For more on this, see Python’s GIL-free concurrency future.

Walkthrough of the moving parts.
The architecture diagram above shows this two-layer layout concretely: the per-interpreter symbol table points down into a shared object pool for immortal objects, while all mutable Python-level state stays within the interpreter boundary. This is why you can’t simply pass a list from one sub-interpreter to another — the list object lives in the top layer, and moving it across interpreter boundaries would require either transferring ownership (making one interpreter responsible for the refcount) or converting to a channel-safe format. The current CPython implementation enforces this by rejecting non-shareable objects at the channel boundary with a ValueError.
There’s a real trade-off baked into the immortalization approach: memory consumption. An immortal object is never freed, which means the interned string pool, small integer cache, and type object table are permanent allocations for the life of the process. For short-lived scripts this is invisible. For long-running processes that dynamically intern many strings — or that call sys.intern() aggressively — the immortal pool grows without bound. The CPython developers accepted this trade-off deliberately: the alternative (using atomic operations on every INCREF/DECREF for shared objects) would penalize every Python program to benefit the sub-interpreter case.
There’s also an interaction with tracemalloc and memory profilers: immortal objects are excluded from the allocation tracking that tools like tracemalloc use to attribute memory to call sites. If you’re profiling a sub-interpreter-heavy application and wondering why your memory profile doesn’t add up, this is why — a significant chunk of object memory is simply invisible to the standard profiling tools.

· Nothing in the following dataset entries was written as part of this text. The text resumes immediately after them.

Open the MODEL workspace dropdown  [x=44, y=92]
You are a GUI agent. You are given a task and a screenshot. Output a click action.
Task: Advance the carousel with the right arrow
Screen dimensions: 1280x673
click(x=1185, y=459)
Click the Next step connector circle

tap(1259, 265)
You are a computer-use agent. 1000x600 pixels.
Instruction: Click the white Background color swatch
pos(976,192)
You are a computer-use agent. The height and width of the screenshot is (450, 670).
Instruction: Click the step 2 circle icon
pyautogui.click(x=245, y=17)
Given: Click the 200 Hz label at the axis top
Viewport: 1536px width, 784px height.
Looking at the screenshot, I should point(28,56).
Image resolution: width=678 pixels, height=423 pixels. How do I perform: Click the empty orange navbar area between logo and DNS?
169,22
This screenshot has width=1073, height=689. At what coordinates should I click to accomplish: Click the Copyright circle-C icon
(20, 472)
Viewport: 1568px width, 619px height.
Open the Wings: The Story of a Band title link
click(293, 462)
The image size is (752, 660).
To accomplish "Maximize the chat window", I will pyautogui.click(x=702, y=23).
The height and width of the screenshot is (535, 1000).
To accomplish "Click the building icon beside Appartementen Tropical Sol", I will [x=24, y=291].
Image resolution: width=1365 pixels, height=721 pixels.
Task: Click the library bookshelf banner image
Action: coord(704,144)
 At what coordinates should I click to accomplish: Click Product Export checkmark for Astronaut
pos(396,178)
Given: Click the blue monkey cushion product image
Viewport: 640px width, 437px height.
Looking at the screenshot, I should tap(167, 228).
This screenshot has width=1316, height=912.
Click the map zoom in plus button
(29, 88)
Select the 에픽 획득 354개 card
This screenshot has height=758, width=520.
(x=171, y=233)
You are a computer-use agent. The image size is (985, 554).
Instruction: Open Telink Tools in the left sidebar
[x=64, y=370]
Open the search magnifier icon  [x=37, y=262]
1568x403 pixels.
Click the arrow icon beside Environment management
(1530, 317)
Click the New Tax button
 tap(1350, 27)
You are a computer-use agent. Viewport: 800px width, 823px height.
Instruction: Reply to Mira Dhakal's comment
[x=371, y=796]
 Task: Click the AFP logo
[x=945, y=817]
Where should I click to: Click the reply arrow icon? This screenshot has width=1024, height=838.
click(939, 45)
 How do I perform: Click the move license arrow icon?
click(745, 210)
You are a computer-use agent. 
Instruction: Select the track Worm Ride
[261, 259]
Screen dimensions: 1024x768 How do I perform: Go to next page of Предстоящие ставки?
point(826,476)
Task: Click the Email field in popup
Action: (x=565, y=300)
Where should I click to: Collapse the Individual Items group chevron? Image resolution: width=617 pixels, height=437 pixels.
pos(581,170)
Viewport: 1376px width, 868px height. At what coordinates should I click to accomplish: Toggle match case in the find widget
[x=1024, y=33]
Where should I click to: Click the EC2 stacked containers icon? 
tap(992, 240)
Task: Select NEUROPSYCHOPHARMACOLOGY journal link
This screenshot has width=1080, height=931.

The practical boundary for production use today: sub-interpreters with per-interpreter GILs are the right architecture when you have CPU-bound work that can be expressed as isolated tasks — think parallel document parsing, independent model inference calls, request handlers that share no mutable state. The immortal object layer handles all the type system and builtin sharing automatically. What you need to manage explicitly is data transfer: use interpreters.create_channel() for structured data, or serialize to bytes at the boundary. The moment you need two interpreters to share a mutable object — a queue, a cache, a connection pool — you’re back to the threading + GIL model, because the isolation guarantee and the refcount safety are two sides of the same mechanism.